While this might seem a good idea, these features have been part of a significant number of blockbuster games over the last few years and could result in some leading titles being taken off the shelves.
The Federal Trade Commission (FTC) would be tasked with enforcing the ban, and state attorneys general would also be empowered to file lawsuits against companies who violated the rules.
"Social media and video games prey on user addiction, siphoning our kids' attention from the real world and extracting profits from fostering compulsive habits", Hawley said.
"No matter this business model's advantages to the tech industry, one thing is clear: there is no excuse for exploiting children through such practices.".
The Entertainment Software Association put out a statement rejecting Hawley's proposal. The acting president and CEO of the video game industry trade group, Stanley Pierre-Louis, pointed out that "numerous countries, including Ireland, Germany, Sweden, Denmark, Australia, New Zealand, and the United Kingdom, determined that loot boxes do not constitute gambling".

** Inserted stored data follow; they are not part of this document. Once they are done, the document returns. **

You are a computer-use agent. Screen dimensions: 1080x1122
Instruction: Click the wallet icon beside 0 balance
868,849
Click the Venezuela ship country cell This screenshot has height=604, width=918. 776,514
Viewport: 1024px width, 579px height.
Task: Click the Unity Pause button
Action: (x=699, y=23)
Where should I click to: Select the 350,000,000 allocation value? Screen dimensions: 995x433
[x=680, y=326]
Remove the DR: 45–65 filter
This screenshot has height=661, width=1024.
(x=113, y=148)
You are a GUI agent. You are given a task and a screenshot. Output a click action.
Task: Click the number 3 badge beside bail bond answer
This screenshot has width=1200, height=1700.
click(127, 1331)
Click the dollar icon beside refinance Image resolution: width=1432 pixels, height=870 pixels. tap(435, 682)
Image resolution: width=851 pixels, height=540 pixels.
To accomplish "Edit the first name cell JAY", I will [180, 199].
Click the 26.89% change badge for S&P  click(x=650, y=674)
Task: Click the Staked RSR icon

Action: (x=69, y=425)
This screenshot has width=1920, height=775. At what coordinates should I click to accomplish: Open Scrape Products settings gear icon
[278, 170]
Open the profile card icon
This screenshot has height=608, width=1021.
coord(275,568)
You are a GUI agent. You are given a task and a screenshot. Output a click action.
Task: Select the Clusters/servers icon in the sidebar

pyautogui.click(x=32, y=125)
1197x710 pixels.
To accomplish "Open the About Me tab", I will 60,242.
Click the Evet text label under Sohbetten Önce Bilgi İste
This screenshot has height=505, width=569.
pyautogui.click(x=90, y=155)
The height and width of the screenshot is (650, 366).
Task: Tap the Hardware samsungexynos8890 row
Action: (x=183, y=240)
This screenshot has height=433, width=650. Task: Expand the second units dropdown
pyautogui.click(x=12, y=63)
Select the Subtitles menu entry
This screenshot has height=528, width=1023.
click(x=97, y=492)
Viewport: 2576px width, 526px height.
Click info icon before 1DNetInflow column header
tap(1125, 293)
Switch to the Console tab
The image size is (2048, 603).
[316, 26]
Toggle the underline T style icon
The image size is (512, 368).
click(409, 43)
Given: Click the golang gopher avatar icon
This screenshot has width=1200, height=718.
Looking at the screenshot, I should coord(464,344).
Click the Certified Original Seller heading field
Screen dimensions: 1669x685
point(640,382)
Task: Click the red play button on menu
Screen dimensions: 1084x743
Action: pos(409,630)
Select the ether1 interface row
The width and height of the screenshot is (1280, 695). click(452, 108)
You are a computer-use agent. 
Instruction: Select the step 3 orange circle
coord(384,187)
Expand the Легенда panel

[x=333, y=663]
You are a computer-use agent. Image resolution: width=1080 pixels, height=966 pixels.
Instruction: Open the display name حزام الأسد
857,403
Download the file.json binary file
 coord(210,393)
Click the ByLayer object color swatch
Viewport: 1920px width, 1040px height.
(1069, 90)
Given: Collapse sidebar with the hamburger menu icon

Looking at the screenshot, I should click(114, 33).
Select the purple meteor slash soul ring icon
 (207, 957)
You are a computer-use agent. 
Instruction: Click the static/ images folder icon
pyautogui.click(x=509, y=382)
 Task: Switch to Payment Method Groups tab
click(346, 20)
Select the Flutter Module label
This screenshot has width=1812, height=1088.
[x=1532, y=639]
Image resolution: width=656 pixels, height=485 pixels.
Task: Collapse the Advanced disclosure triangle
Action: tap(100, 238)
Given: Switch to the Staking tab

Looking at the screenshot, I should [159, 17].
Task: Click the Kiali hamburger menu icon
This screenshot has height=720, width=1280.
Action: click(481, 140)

"We look forward to sharing with the senator the tools and information the industry already provides that keeps the control of in-game spending in parents' hands," Pierre-Louis said.
"Parents already have the ability to limit or prohibit in-game purchases with easy to use parental controls."
Hawley has become the Republican Party’s tech critic lately and been slamming tech giants' enormous market power and alleged exploitation of customers. At a Hoover Institution event last week, Hawley criticised tech companies for encouraging users to become addicted to their products.
"Users' attention is bought by the tech giants and then immediately sold to advertisers, for the highest price of course… Social media only works as a business model if it consumes users' time and attention day after day after day."